## Goal of the exercise
Down to the last line of the listing, starting at the one with "The image size is (665, 976).", retype each line exactly. Do not copy the pictures.
Supplied records START
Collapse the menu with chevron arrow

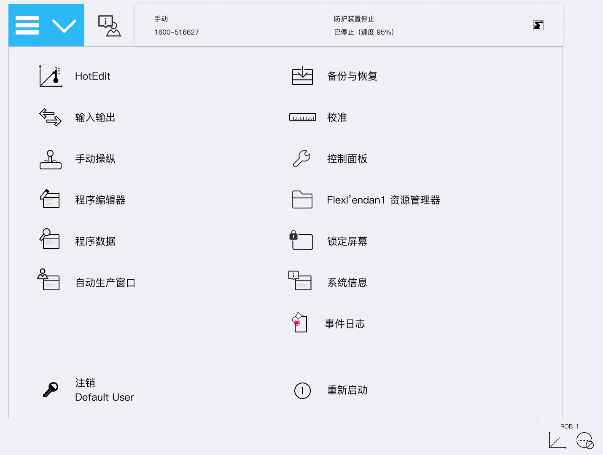[64, 26]
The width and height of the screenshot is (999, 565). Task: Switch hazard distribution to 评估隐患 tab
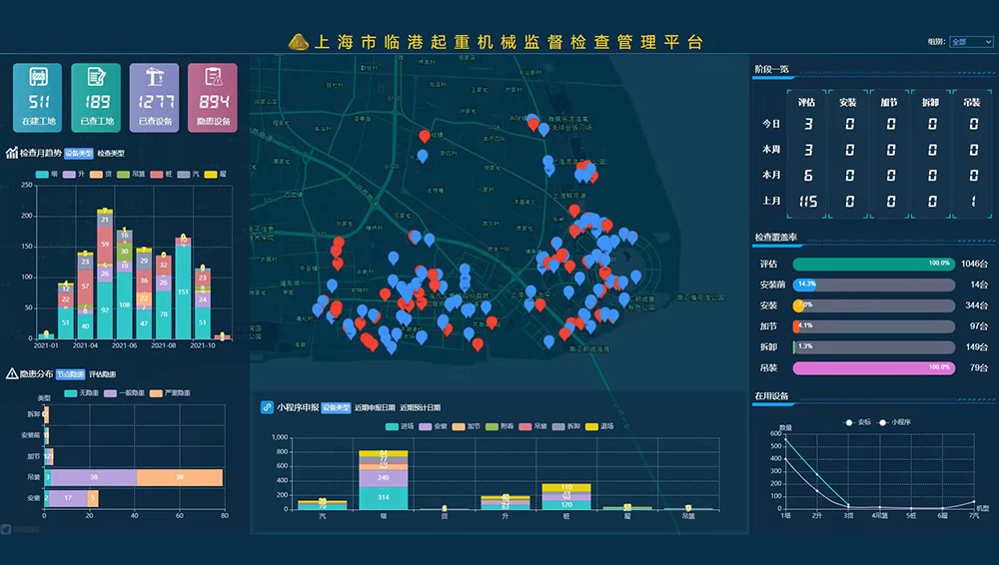pos(105,374)
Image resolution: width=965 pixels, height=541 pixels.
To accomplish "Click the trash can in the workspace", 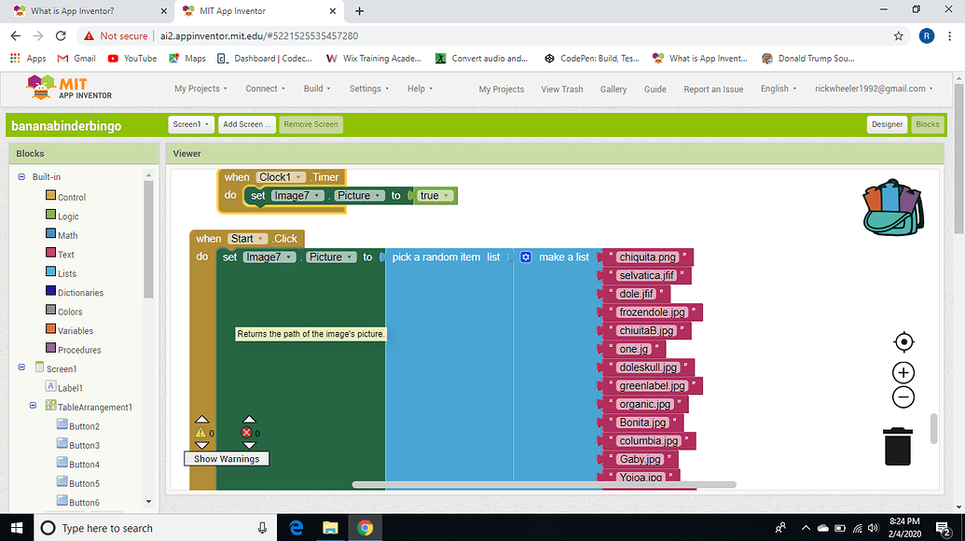I will tap(897, 446).
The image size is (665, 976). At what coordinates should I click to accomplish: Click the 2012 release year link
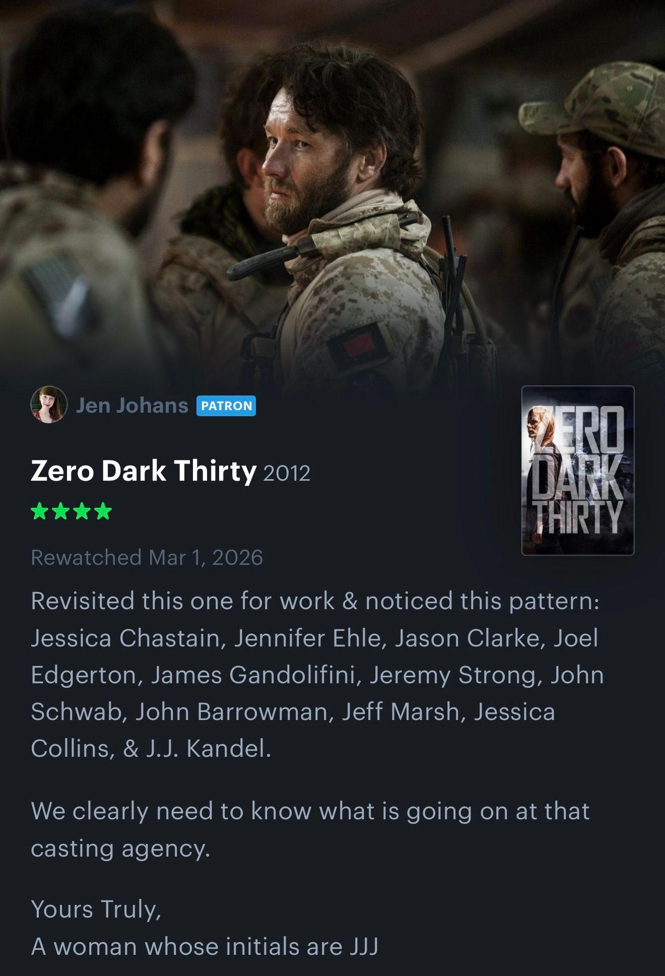(287, 473)
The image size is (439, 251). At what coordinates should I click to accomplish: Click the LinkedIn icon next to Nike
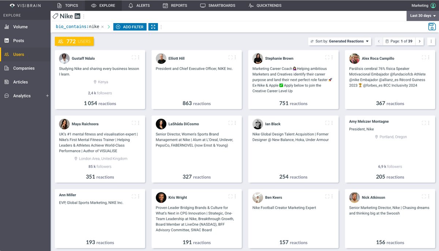point(77,16)
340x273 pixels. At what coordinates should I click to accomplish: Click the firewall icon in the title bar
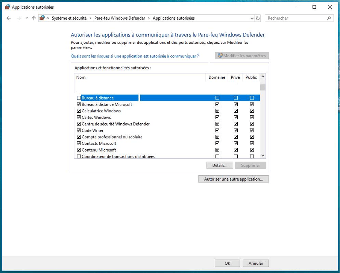(7, 7)
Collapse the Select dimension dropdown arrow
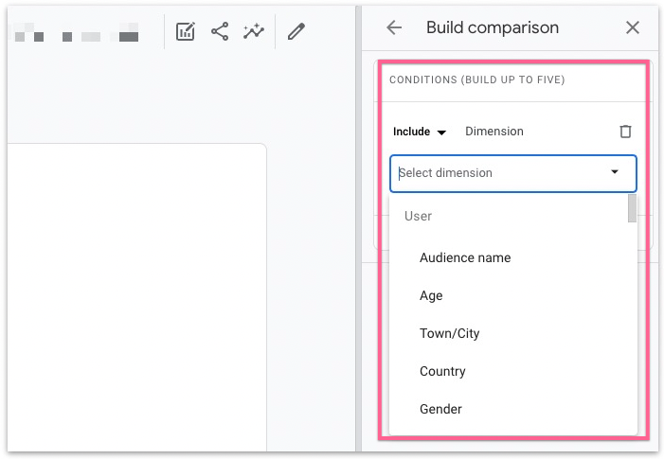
Supplied records END
## Task answer
The image size is (665, 976). At what coordinates should I click to accomplish: Click the 2012 release year link
(287, 473)
The image size is (439, 251). At what coordinates should I click to accomplish: Click the LinkedIn icon next to Nike
point(77,16)
340x273 pixels. At what coordinates should I click to accomplish: Click the firewall icon in the title bar
(7, 7)
Collapse the Select dimension dropdown arrow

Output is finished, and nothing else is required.